LIS508

basic system administration

Thomas Krichel

2010-01-09

background

• now we have a functional system, what are we doing with it?

• What is the basic architecture?

• How to keep the box up to date?

• Basic troubleshooting.

troubleshooting

• 95% of all times, you can put an error message into your Google search box and get some meaningful advice

• If you don't than you have a rare problem. Rare problem are usually your own fault rather than a systemic issue with the software.

learning Debian

• Debian is impossible to learn.

• With 20,000 packages, you don't know what is in them to satisfy your needs.
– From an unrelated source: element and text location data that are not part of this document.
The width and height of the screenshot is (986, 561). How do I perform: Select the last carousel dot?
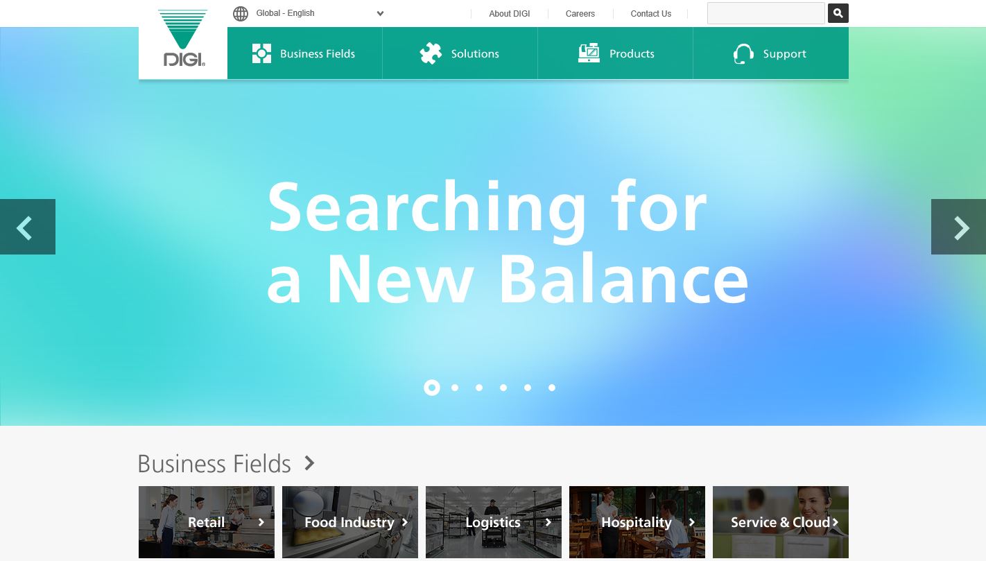(x=552, y=388)
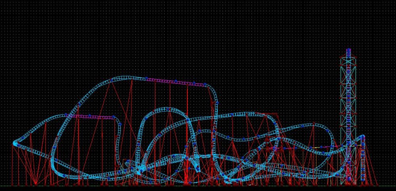Select the vertical track spike right of tower
The width and height of the screenshot is (396, 191).
pos(363,159)

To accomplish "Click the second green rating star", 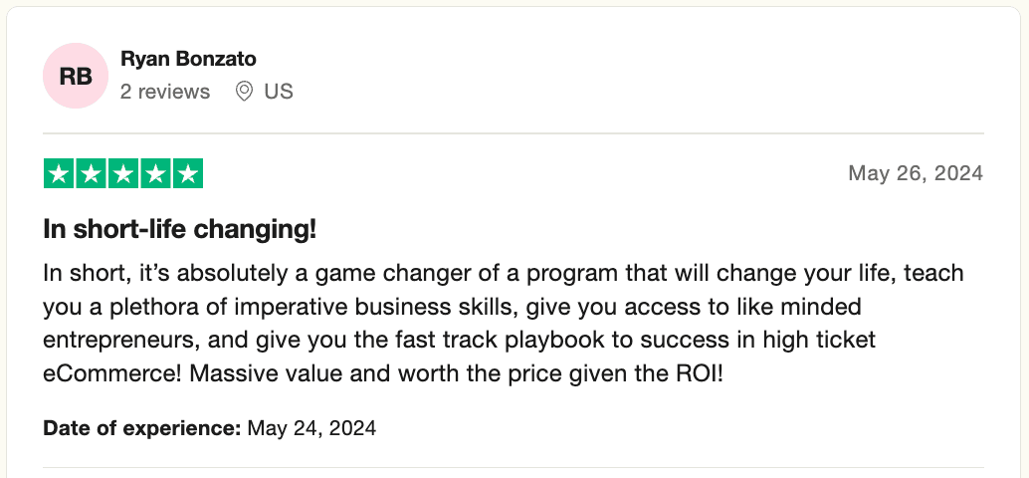I will (x=92, y=174).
• The best way to find out is go to a meeting with Debian-knowledgable folks and talk to them.

basic order

• logs

• time

• processes

• networks

• users

• disks

• system upgrade

/etc

• This contains the configurations

• If a packages is called foo, changes are that the configuration is in /etc/foo.conf or in /etc/foo/ somewhere.

• Every package is configured in a different way.

/usr/share/doc

• This very large directory contains documentation that comes with packages

• Much of this documentation is in compressed files.

• Compressed files are understood by the extention .gz

• “zcat foo.gz” shows the file foo.gz

• “zcat foo.gz | less ” shows the file is less

/var/log

• This directory contains logs.

• When a package does not work as expected, looking at the logs is a good idea, usually.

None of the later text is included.